Svaneke Lighthouse (Svaneke Fyr) is located southeast of Svaneke harbour on the Danish island of Bornholm. The overall height of the tower is 18 m.

==History and description==
In March 1914, as a result of wind and fog, the Polish schooner Louise & Helene went aground at Hullenakke off the coast of Svaneke. As Poland did not exist as an independent state at that time the ship should properly have been identified as coming from the German Empire, the country that controlled the Baltic coast of the region until after the First World War and the creation of Poland.
The ship was broken up on the rocks and its crew of three all drowned. As a result, the city council provided a plot of land for a lighthouse on Hullenakke. The architect Otto Bertlesen was invited to design the building which was completed in 1919. The base of the rather unusual square-shaped building is in Nexø granite while the tower itself is built of sandstone, 15 m in height. In January 1920, a temporary light was placed on the platform and in August 1920 the final fixtures were added and the lighthouse came into full operation. As the lighthouse was also to provide fog warnings, a foghorn was installed which was operated by compressed air from an engine in the machine house. Living quarters for the lighthouse keeper and his family were also constructed on the site. In 2010, the lighthouse was taken out of commission and sold into private ownership the following year after heritage protection had been denied.

==Location==
The lighthouse is situated on Sandkås Odde to the east of the fishing port of Svaneke close to a little inlet known as Hullehavn with excellent swimming.

******************************

▶ WHAT YOU WILL DO
- 1) List each distinct four-digit year mentioned in the text about Svaneke Lighthouse.
- 2) From the text about Svaneke Lighthouse, copy word for word the passage starting with "Svaneke Lighthouse (Svaneke" and going on through "creation of Poland.".

▶ DATA UNDER STUDY

******************************

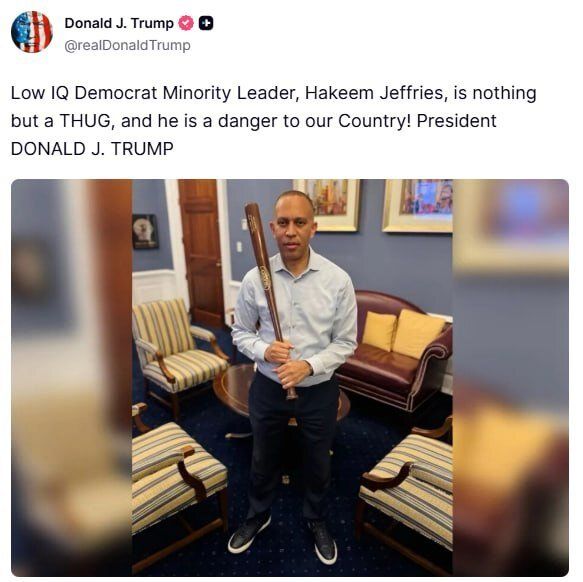Click the post's first line starting "Low IQ"
This screenshot has width=583, height=582.
pos(273,93)
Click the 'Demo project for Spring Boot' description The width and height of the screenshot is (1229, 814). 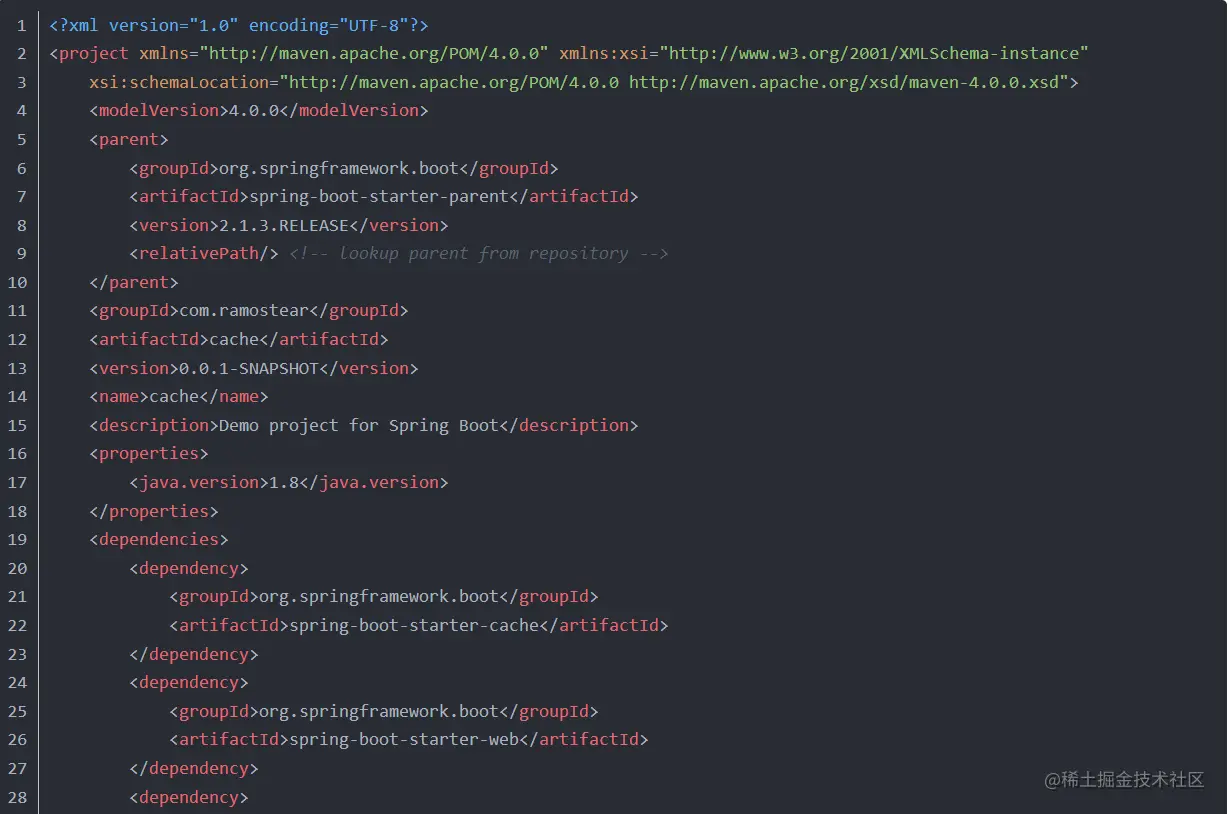tap(358, 425)
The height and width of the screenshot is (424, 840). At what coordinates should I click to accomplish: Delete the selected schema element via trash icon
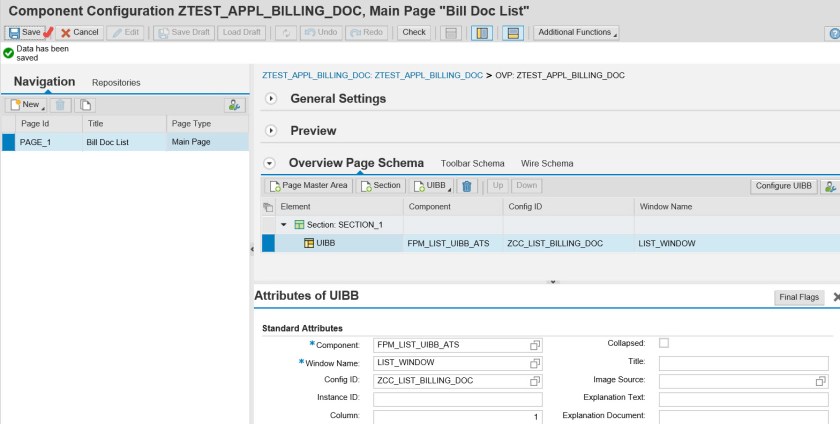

******************************

▶ SOLUTIONS FOR EACH TASK
- 1) 1914, 1919, 1920, 2010

- 2)
Svaneke Lighthouse (Svaneke Fyr) is located southeast of Svaneke harbour on the Danish island of Bornholm. The overall height of the tower is 18 m.

==History and description==
In March 1914, as a result of wind and fog, the Polish schooner Louise & Helene went aground at Hullenakke off the coast of Svaneke. As Poland did not exist as an independent state at that time the ship should properly have been identified as coming from the German Empire, the country that controlled the Baltic coast of the region until after the First World War and the creation of Poland.